Collected data:
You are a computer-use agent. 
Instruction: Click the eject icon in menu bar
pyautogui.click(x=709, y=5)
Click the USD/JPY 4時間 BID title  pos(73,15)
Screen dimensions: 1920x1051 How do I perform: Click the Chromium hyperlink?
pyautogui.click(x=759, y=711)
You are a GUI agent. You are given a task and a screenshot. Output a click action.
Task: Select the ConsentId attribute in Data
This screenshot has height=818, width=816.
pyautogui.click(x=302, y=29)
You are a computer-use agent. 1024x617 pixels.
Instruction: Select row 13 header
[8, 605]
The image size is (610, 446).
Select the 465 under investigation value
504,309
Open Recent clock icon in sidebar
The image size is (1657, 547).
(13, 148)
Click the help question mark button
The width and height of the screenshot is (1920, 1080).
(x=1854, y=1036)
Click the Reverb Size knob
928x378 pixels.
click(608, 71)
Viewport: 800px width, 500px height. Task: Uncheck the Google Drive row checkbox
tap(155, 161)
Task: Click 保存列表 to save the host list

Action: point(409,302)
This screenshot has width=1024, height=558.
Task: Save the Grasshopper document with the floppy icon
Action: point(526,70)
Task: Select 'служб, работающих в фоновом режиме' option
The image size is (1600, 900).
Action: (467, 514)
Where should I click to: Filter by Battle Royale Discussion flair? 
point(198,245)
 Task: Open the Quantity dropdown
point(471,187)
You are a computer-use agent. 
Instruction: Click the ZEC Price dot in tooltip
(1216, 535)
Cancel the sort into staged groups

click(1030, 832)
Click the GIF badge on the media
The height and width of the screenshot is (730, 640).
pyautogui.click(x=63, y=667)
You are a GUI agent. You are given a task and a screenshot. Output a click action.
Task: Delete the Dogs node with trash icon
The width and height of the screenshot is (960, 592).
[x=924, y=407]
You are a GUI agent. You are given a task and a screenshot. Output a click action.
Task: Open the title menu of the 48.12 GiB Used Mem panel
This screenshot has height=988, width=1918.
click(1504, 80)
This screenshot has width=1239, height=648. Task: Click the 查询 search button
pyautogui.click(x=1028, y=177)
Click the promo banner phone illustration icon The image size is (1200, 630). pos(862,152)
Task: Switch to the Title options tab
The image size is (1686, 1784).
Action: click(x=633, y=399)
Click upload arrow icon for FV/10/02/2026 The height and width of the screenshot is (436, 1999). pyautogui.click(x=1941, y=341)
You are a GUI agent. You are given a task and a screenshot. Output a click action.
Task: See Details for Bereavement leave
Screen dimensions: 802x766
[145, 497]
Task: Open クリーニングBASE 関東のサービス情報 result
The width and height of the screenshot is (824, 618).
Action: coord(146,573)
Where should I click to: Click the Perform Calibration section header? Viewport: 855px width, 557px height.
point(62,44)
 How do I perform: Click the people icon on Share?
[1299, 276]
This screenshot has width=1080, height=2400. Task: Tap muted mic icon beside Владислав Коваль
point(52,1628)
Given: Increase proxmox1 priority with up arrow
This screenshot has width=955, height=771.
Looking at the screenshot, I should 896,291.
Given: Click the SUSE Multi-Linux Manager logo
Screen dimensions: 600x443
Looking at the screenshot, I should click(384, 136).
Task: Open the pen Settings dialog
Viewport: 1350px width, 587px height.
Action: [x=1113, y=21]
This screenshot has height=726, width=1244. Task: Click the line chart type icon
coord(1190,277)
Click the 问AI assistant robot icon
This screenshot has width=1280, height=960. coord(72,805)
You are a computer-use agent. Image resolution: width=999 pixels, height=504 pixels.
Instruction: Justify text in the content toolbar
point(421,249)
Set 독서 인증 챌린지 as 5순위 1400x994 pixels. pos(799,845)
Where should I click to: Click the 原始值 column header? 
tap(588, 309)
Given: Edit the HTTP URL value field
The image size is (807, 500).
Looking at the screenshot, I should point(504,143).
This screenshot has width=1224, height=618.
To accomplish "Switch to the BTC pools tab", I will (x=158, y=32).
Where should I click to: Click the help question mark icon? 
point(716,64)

Requirement ->
Write the data above out again in full, exactly.

Task output ->
You are a computer-use agent. 
Instruction: Click the eject icon in menu bar
pyautogui.click(x=709, y=5)
Click the USD/JPY 4時間 BID title  pos(73,15)
Screen dimensions: 1920x1051 How do I perform: Click the Chromium hyperlink?
pyautogui.click(x=759, y=711)
You are a GUI agent. You are given a task and a screenshot. Output a click action.
Task: Select the ConsentId attribute in Data
This screenshot has height=818, width=816.
pyautogui.click(x=302, y=29)
You are a computer-use agent. 1024x617 pixels.
Instruction: Select row 13 header
[8, 605]
The image size is (610, 446).
Select the 465 under investigation value
504,309
Open Recent clock icon in sidebar
The image size is (1657, 547).
(13, 148)
Click the help question mark button
The width and height of the screenshot is (1920, 1080).
(x=1854, y=1036)
Click the Reverb Size knob
928x378 pixels.
click(608, 71)
Viewport: 800px width, 500px height. Task: Uncheck the Google Drive row checkbox
tap(155, 161)
Task: Click 保存列表 to save the host list

Action: point(409,302)
This screenshot has width=1024, height=558.
Task: Save the Grasshopper document with the floppy icon
Action: point(526,70)
Task: Select 'служб, работающих в фоновом режиме' option
The image size is (1600, 900).
Action: (467, 514)
Where should I click to: Filter by Battle Royale Discussion flair? 
point(198,245)
 Task: Open the Quantity dropdown
point(471,187)
You are a computer-use agent. 
Instruction: Click the ZEC Price dot in tooltip
(1216, 535)
Cancel the sort into staged groups

click(1030, 832)
Click the GIF badge on the media
The height and width of the screenshot is (730, 640).
pyautogui.click(x=63, y=667)
You are a GUI agent. You are given a task and a screenshot. Output a click action.
Task: Delete the Dogs node with trash icon
The width and height of the screenshot is (960, 592).
[x=924, y=407]
You are a GUI agent. You are given a task and a screenshot. Output a click action.
Task: Open the title menu of the 48.12 GiB Used Mem panel
This screenshot has height=988, width=1918.
click(1504, 80)
This screenshot has width=1239, height=648. Task: Click the 查询 search button
pyautogui.click(x=1028, y=177)
Click the promo banner phone illustration icon The image size is (1200, 630). pos(862,152)
Task: Switch to the Title options tab
The image size is (1686, 1784).
Action: click(x=633, y=399)
Click upload arrow icon for FV/10/02/2026 The height and width of the screenshot is (436, 1999). pyautogui.click(x=1941, y=341)
You are a GUI agent. You are given a task and a screenshot. Output a click action.
Task: See Details for Bereavement leave
Screen dimensions: 802x766
[145, 497]
Task: Open クリーニングBASE 関東のサービス情報 result
The width and height of the screenshot is (824, 618).
Action: coord(146,573)
Where should I click to: Click the Perform Calibration section header? Viewport: 855px width, 557px height.
point(62,44)
 How do I perform: Click the people icon on Share?
[1299, 276]
This screenshot has width=1080, height=2400. Task: Tap muted mic icon beside Владислав Коваль
point(52,1628)
Given: Increase proxmox1 priority with up arrow
This screenshot has width=955, height=771.
Looking at the screenshot, I should 896,291.
Given: Click the SUSE Multi-Linux Manager logo
Screen dimensions: 600x443
Looking at the screenshot, I should click(384, 136).
Task: Open the pen Settings dialog
Viewport: 1350px width, 587px height.
Action: [x=1113, y=21]
This screenshot has height=726, width=1244. Task: Click the line chart type icon
coord(1190,277)
Click the 问AI assistant robot icon
This screenshot has width=1280, height=960. coord(72,805)
You are a computer-use agent. Image resolution: width=999 pixels, height=504 pixels.
Instruction: Justify text in the content toolbar
point(421,249)
Set 독서 인증 챌린지 as 5순위 1400x994 pixels. pos(799,845)
Where should I click to: Click the 原始值 column header? 
tap(588, 309)
Given: Edit the HTTP URL value field
The image size is (807, 500).
Looking at the screenshot, I should point(504,143).
This screenshot has width=1224, height=618.
To accomplish "Switch to the BTC pools tab", I will (x=158, y=32).
Where should I click to: Click the help question mark icon? 
point(716,64)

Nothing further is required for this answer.